* Passage:
══════════

What Happens at a Personal Injury Trial?

If you have a personal injury claim then you are probably wondering how it will end. That is a normal question. The Miami personal injury lawyers at Wolfson & Leon are asked this question all the time. Cases can be resolved by settlement, dismissal or jury verdict.

A majority of personal injury cases settle prior to trial. In fact, on average, more than 85% are resolved by settlement. How long that takes can vary but in our experience, cases that are not settled within 4-6 months after the accident are best placed into litigation. Before a lawsuit is filed, the insurance company controls the process and take advantage of their position of financial power.

Once a case is filed in court, then Florida law and the Rules of Civil Procedure provide a level playing field for both sides. The rules apply equally to both the plaintiff and the defendant. The law favors a fair resolution of the case within a reasonable period of time. Attempts to delay the process are strongly discouraged.

If your personal injury case were to go to trial here is what you could expect:

  1. Pre-trial Motions – both sides file motions before trial in an effort to limit the issues and evidence. Sometimes this is done to streamline the trial. Most of the time it is done to gain an advantage by excluding evidence or arguments. This is usually done before the jury pool is brought into the courtroom.
  2. Voir Dire – In a personal injury case with one plaintiff and one defendant you can expect 18-21 potential jurors to be brought to the courtroom. The potential jurors will fill out a questionnaire. The judge will then question each person individually. After the judge is done the plaintiff attorney gets to ask questions of the jury panel. Lastly the defense lawyer is allowed to inquire of the jury panel.
  3. Jury Selection – The judge first listens to challenges for cause which are jurors who should not be allowed to sit on this particular jury. Sometimes the parties agree. If they do not, the judge must decide whether to strike a juror for cause. After all cause challenges are exhausted, the lawyers are allowed to use their preemptory challenges which do not need to be explained but cannot be based on a variety of discriminatory reasons.
  4. Opening Statements – In a personal injury trial the plaintiff has the burden of proof. Therefore, the plaintiff goes first. Opening statements are supposed to provide the jury with a blueprint of what evidence is expected in trial. An opening is not supposed to include argument. But in reality, most attorneys try to gain an advantage in their opening statement and will usually preface arguments with “the evidence will show…” in order to avoid a sustained objection. After the plaintiff attorney finishes opening the defense lawyer gets to do the same but while emphasizing the defense’s evidence.

══════════

[Stored data]
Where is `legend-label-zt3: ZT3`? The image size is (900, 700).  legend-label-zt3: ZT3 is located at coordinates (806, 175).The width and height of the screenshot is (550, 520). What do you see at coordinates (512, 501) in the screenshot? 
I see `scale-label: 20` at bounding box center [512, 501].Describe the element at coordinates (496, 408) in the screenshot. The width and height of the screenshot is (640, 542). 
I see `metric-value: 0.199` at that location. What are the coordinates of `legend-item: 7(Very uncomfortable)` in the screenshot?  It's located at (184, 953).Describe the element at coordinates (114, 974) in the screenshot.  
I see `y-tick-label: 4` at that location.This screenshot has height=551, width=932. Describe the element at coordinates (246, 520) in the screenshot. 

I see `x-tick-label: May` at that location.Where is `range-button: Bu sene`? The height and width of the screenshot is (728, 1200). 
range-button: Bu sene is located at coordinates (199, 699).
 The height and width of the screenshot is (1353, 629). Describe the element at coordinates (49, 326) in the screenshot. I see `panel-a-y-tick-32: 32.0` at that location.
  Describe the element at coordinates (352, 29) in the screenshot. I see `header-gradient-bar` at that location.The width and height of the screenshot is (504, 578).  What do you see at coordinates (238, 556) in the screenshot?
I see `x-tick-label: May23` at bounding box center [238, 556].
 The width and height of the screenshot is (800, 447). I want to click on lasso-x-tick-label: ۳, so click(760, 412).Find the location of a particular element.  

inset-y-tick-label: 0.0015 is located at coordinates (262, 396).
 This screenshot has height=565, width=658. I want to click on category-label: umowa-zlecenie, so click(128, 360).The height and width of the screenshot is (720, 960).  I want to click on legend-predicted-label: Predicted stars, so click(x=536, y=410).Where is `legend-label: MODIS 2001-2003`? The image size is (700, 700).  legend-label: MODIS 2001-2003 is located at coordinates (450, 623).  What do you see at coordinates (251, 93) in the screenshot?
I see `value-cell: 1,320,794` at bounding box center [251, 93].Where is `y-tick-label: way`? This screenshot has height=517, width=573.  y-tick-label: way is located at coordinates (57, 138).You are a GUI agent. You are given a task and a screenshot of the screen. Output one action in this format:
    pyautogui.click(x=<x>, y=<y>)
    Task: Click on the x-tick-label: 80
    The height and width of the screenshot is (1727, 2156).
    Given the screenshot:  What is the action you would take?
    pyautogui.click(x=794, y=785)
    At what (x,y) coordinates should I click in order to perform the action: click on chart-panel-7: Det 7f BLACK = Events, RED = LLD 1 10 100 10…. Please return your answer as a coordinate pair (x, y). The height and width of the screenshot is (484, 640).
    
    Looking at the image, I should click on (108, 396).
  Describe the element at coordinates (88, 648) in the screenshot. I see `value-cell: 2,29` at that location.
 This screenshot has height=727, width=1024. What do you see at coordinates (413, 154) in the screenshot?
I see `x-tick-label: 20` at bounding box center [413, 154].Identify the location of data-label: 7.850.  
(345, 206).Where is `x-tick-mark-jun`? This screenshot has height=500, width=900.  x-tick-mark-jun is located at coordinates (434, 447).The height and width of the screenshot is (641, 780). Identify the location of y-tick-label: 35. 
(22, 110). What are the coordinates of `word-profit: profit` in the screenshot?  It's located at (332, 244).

══════════

* Problems to work on:
• a. Answer these from the passage on personal injury trials:
(i) On average, what share of personal injury cases are resolved by settlement?
(ii) In a case with one plaintiff and one defendant, how many potential jurors can be expected in the courtroom?
(iii) Which side gives its opening statement first?
• b. Print the passage on personal injury trials, starting with "What Happens at" and going on through "of financial power.".

* Responses to the exercise:
• a.
(i) More than 85%
(ii) 18-21
(iii) The plaintiff

• b.
What Happens at a Personal Injury Trial?

If you have a personal injury claim then you are probably wondering how it will end. That is a normal question. The Miami personal injury lawyers at Wolfson & Leon are asked this question all the time. Cases can be resolved by settlement, dismissal or jury verdict.

A majority of personal injury cases settle prior to trial. In fact, on average, more than 85% are resolved by settlement. How long that takes can vary but in our experience, cases that are not settled within 4-6 months after the accident are best placed into litigation. Before a lawsuit is filed, the insurance company controls the process and take advantage of their position of financial power.